- [Task directions]:
Continue the talk-page post about an automated source-verification script from the point where it stops.

- [Selected excerpt]:
This just seems to be an extension of the argument in the previous section. — The Hand That Feeds You:^Bite 11:34, 23 April 2023 (UTC)

Re-reading this, I believe HandThatFeeds is correct and I therefore removed the section header.Paradise Chronicle (talk) 13:08, 24 April 2023 (UTC)

Barely-working proof of concept for automated verification

Yesterday I tried to make a script which uses an LLM to check whether an article's cited sources support its text. I'm still working on that, but it's quite a bit more of an undertaking than I first thought. In the mean time, this script will take the plain text of an article (with all references stripped), select a number of passages it thinks should have a source, use web search to try to find some, and in a small fraction of such cases, it does actually work. I'm leaving it here as a proof of concept for how such tasks might be approached. (@BD2412: it's much easier this way than using LangChain, although I'm not sure it's exactly better because I had to add special cases for e.g. string cleanup and un-clicktracking search results, for which I think LangChain has some under-the-hood support.) Anyway, here it is:

Python code to use Anthropic Claude and DuckDuckGo to try to verify article claims, with sample output

!pip install anthropic
import anthropic
 
from requests import get
from bs4 import BeautifulSoup
from urllib.parse import unquote
 
llm = anthropic.Client('[ api key from https://console.anthropic.com/account/keys ]')
 
def claude(prompt): # get a response from the Anthropic Claude v1.3 LLM
  return llm.completion(model='claude-v1.3', temperature=0.85,
    prompt=f'{anthropic.HUMAN_PROMPT} {prompt}{anthropic.AI_PROMPT}',
    max_tokens_to_sample=5000, stop_sequences=[anthropic.HUMAN_PROMPT]
    )['completion']
 
def wikiarticle(title): # multiline wiki article text string without references
  try:
    plaintext = list(get('https://en.wikipedia.org/w/api.php', params=
      {'action': 'query', 'format': 'json', 'titles': title,
       'prop': 'extracts', 'explaintext': True}
      ).json()['query']['pages'].values())[0]['extract']
  except:
    return '[Article not found; respond saying the article title is bad.]'
  if plaintext.strip() == '':
    return '[Article text is empty; respond saying the title is a redirect.]'
  return plaintext
 
def passagize(title): # get passages in need of verification and search queries
  atext = wikiarticle(title)

- [Material shown]:
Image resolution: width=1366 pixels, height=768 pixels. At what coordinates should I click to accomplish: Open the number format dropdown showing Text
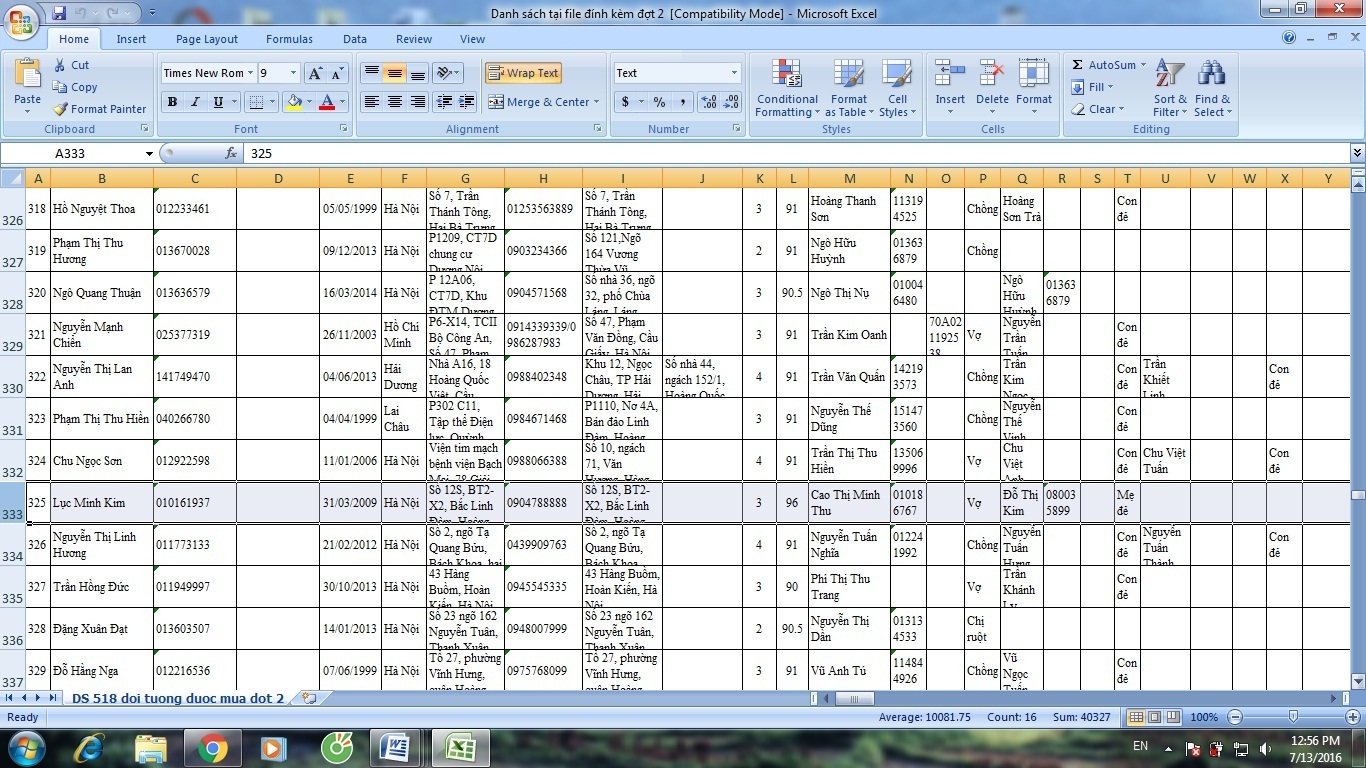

* * *

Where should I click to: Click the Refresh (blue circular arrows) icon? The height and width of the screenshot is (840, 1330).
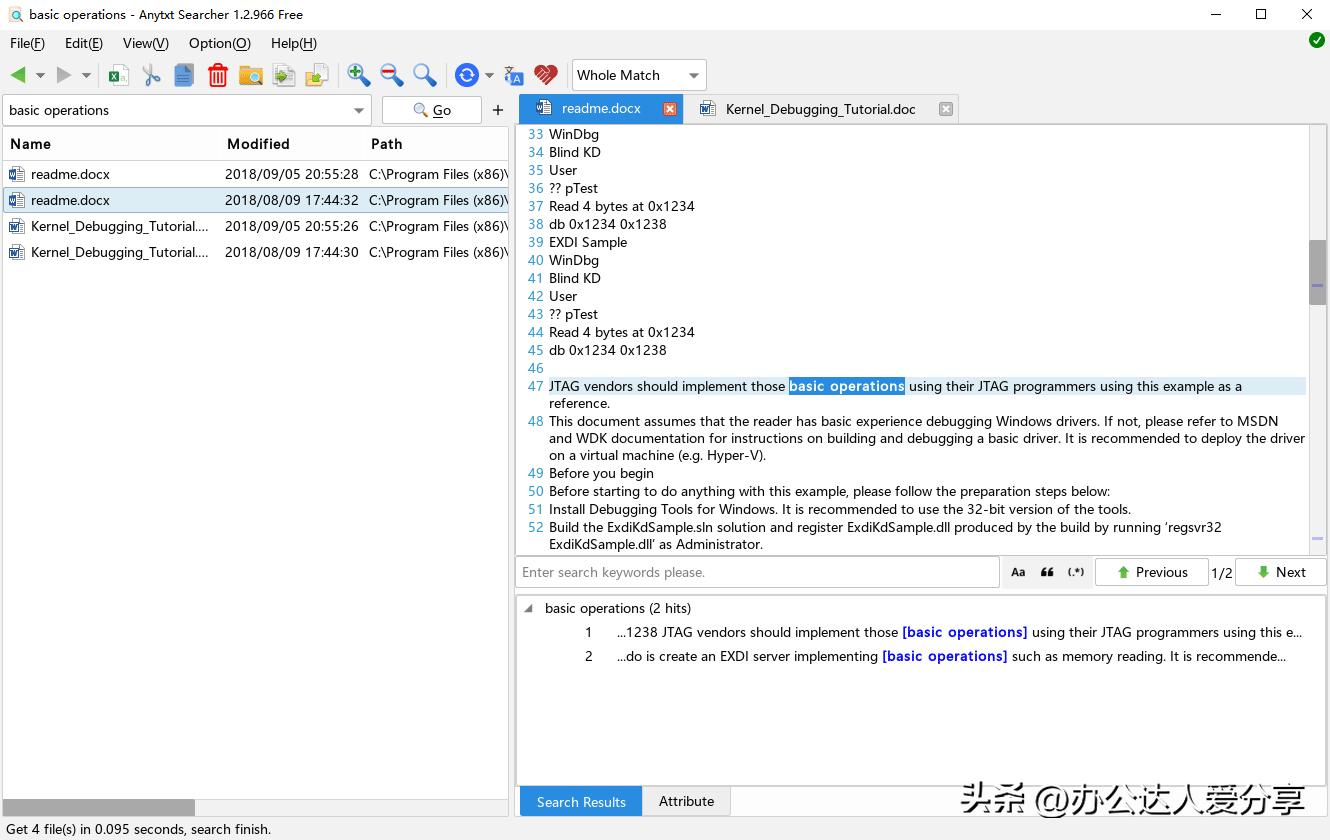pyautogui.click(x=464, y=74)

* * *

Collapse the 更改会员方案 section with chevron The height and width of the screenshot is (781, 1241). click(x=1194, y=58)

- [Answer box]:
  aintro = atext.split('==')[0].strip()
  passages = claude('For every passage which should have a source citation'
    + ' in the following Wikipedia article, provide each of them on separate'
    + ' lines beginning with "### ", then the excerpt, then " @@@ ", and'
    + ' finally a web search query you would use to find a source to verify'
    + ' the exerpt. Select at least one passage for every three sentences:\n\n'
    + atext[:16000]).split('###') # truncate article to context window size
  pairs = []
  for p in passages:
    pair = p.strip().split('@@@')
    if len(pair) > 1:
      passage = pair[0].strip()
      query = pair[1].strip()
      if passage[0] == '"' and passage[-1] == '"':
        passage = passage[1:-1]
      if query[0] == '"' and query[-1] == '"': # fully quoted query not intended
        query = query[1:-1]
      pairs.append((passage, query))
  return pairs
 
def duckduckget(query): # web search: first page of DuckDuckGo is usually ~23 results
  page = get('http://duckduckgo.com/html/?q=' + query
    + ' -site:wikipedia.org', # ignore likely results from Wikipedia
    headers={'User-Agent': 'wikicheck v.0.0.1-prealpha'})
  if page.status_code != 200:
    print('  !!! DuckDuckGo refused:', page.status_code, page.reason)
    return []
  soup = BeautifulSoup(page.text, 'html.parser')
  ser = []; count = 1
  for title, link, snippet in zip(
      soup.find_all('a', class_='result__a'),
      soup.find_all('a', class_='result__url', href=True),
      soup.find_all('a', class_='result__snippet')):
    url = link['href']
    if url[:25] == '//duckduckgo.com/l/?uddg=': # click tracking
      goodurl = unquote(url[25:url.find('&rut=',len(url)-70)])
    else:
      goodurl = url
    ser.append((str(count), title.get_text(' ', strip=True), goodurl,
        snippet.get_text(' ', strip=True)))
    count += 1
  #print('  DDG returned', ser)
  return ser
 
def picksearchurls(statement, search, article): # select URLs to get from search results
  prompt = ('Which of the following web search results would you use to try' +
      ' to verify the statement «' + statement + '» from the Wikipedia' +
      ' article "' + article + '"? Pick at least two, and answer only with' +
      ' their result numbers separated by commas:\n\n')
  searchres = duckduckget(search)
  #print('  DDG returned', len(searchres), 'results')
  if len(searchres) < 1:
    return []
  for num, title, link, snippet in searchres:
    prompt += ('Result ' + num + ': page: "' + title + '"; URL: ' + link +
        ' ; snippet: "' + snippet + '"\n')
  numbers = claude(prompt).strip()
  #print('  Claude wants search results:', numbers)
  if len(numbers) > 0 and numbers[0].isnumeric():
    resnos = []
    for rn in numbers.split(','):
      if rn.strip().isnumeric():
        resnos.append(int(rn.strip()))
    urls = []
    for n in resnos:
      urls.append(searchres[n - 1][2])
    return urls
  else:
    return []
 
def trytoverify(statement, search, article): # 'search' is the suggested query string
  urls = picksearchurls(statement, search, article)
  if len(urls) < 1:
    print('  NO URLS for', search)
    return []
  #print('  URLs:', urls)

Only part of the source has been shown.